One year has passed since Russia launched its invasion into Ukraine. As the crisis intensifies, we are gaining more insight into the war in search of possible solutions. Generally, the conflict has impacted the international order in three aspects.
First, the Russia-Ukraine conflict has aggravated the instability and uncertainty of the major power relations which, based on the balance of power, largely determine how the international order evolves.
The influence of major countries or groups of countries has been weakened. “The Russia-Ukraine conflict, coupled with the continued impact of the COVID-19 and the global economic slowdown, has undermined the power and prestige of all major countries, with Russia hit the hardest, European countries facing the most confusing consequences, yet the United States impacted the least”, said Shivshankar Menon, National Security Advisor of India former Prime Minister.
Furthermore, the great power relations are eroded by enormous challenges as the Russia-Ukraine conflict is intensifying the bloc confrontation. Since the mid-1990s, globalization and multi-polarization have eased the confrontation among major powers and strengthened international cooperation. But after Donald Trump took power, the U.S. has been instigating political and military confrontation, economic disconnection, and technological decoupling, which have been further intensified by COVID-19 and the Russia-Ukraine conflict. Therefore, there’s obviously a long way to go before the whole international community can respond to China’s call for “coordination and benign interaction among major powers to foster great power relations featuring peaceful coexistence, overall stability and balanced development”. It requires long-term efforts of China and other countries as well.
Some regional powers are also playing a waiting game to expand their influence. For some of the larger and more powerful regional powers, the ever-changing world presents new opportunities. India, for example, is seeking to improve its geopolitical environment and participate in the international rules-redefining process. And Iran has increased its use of diplomatic tactics amid competition between the US, Russia and China to form new dynamics of bloc confrontation beneficial to its own interests.
Second, the Russia-Ukraine conflict has created ongoing unrest and long-term hostility in Europe.

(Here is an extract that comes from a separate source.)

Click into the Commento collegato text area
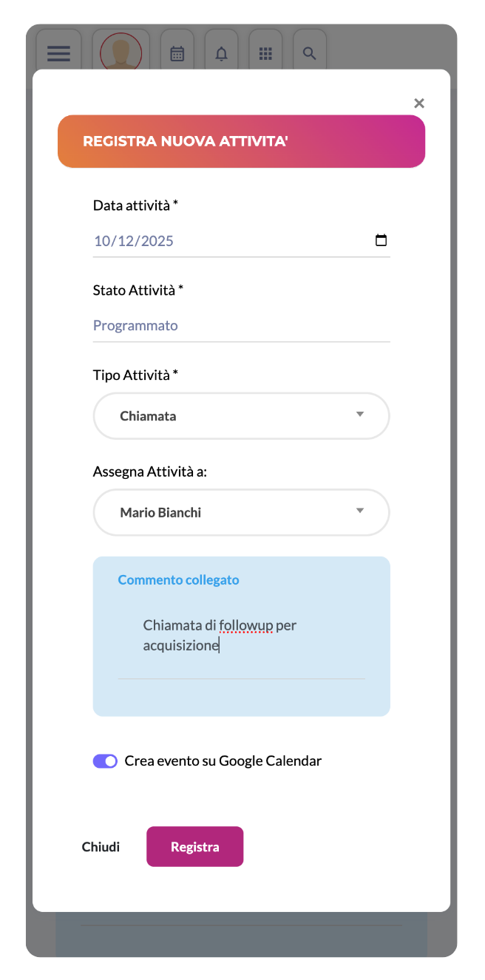Viewport: 485px width, 980px height. coord(241,636)
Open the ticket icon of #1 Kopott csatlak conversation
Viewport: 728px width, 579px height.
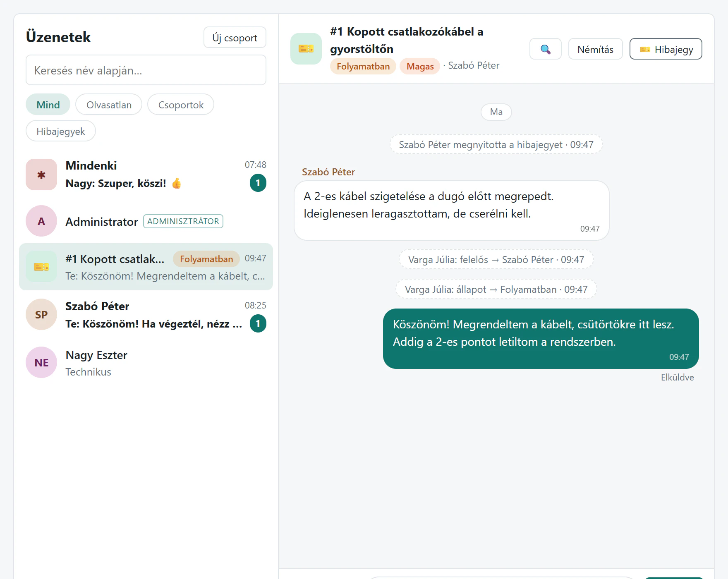click(41, 267)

The conflict has dealt a heavy blow to European countries, with Ukraine – a country of geostrategic importance in Europe – becoming the epicenter or source of turmoil.
History tells us that the Russia-Ukraine conflict could have three outcomes. First, the war may end in the “Soviet-Finnish War Mode” in which Ukraine fails to recapture any of its territories seized by Russia. Second, the war ends in the “Soviet-Polish War Mode” in which both of the warring sides suffers from some losses with Ukraine recovering some occupied territories. The third result is the “Soviet-Afghan War Mode”, which means that Russia withdraws all its troops from Ukraine after being overly devastated in terms of national strength. Whichever is true, chaos and war are inevitable.

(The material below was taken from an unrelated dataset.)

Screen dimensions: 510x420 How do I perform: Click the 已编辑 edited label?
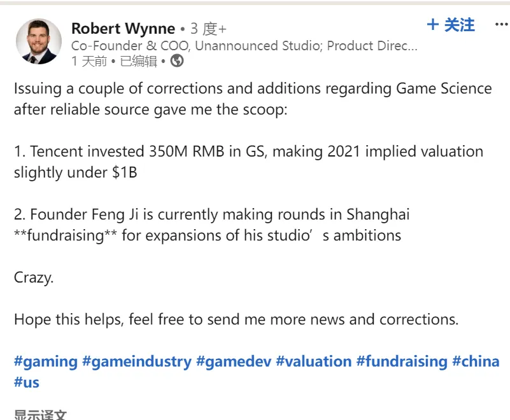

Europe will continue to suffer from the prolonged Russia-Ukraine conflict. Many experts and scholars believe that the crisis will be stuck in a stalemate or even escalated, plunging the European countries into the same torture as that suffered by “peripheral countries”.

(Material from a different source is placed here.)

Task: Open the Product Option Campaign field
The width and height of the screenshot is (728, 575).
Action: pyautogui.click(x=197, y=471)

The conflict also has spillover effects on the “Great Eurasia”. It may lead to long-term turmoil and conflicts in the “Great Eurasian” region, affecting many countries and causing huge economic, energy and social losses. Moreover, the land-based “Belt and Road Initiative” will be broken and even needs to be re-planned strategically.
Third, the Russia-Ukraine conflict has posed multiple challenges to the maintenance of the international order and reform of the international system.
At present, the world is entering a new period of turbulence and transformation. While the international disorder and war are still threatening, the conflict between Russia and Ukraine is bringing new challenges to regional and world peace. The past century tell us that lessons from World War I, World War II and Cold War are worthy to learn, but the world forces for peace still need to be mobilized and operated. Compared to one year ago, I find my fear of a large-scale war significantly rises. In the current international landscape, developing countries basically stand for peace talks, but not many really act as the “third party” mediators.
The Russia-Ukraine conflict has once again marginalized the UN and its Security Council, and the votes in the General Assembly have also tilted the balance in favor of the United States and the West. For example, on March 2, 2022, the 11th emergency special session of the UN General Assembly voted on a draft resolution on the Ukraine issue tabled by more than 90 countries including Ukraine, with 141 votes in favor, 5 against and 35 abstentions. And on October 12, the UN resumed its 11th emergency special session to discuss the Ukraine issue and adopted the relevant draft resolution, with 143 votes in favor, 5 votes against and 35 abstentions, ruling the referendum in the four eastern regions of Ukraine illegal and condemning Russia’s actions. The Security Council, on the other hand, has often been indecisive on the conflict and didn’t play a big role. In contrast, the U.S.-led allied systems and military groups have acted in collusion and interfered with other countries’ internal affairs from time to time.
Besides, the conflict characterized by rivalry seeking and political confrontation distracted the world’s attention from global governance, making many developing countries feel alienated and indignant. They argue that the Russa-Ukraine conflict and the West’s confrontation with China shifted the focus from pressing issues such as debt, climate change, COVID-19, food security and energy security.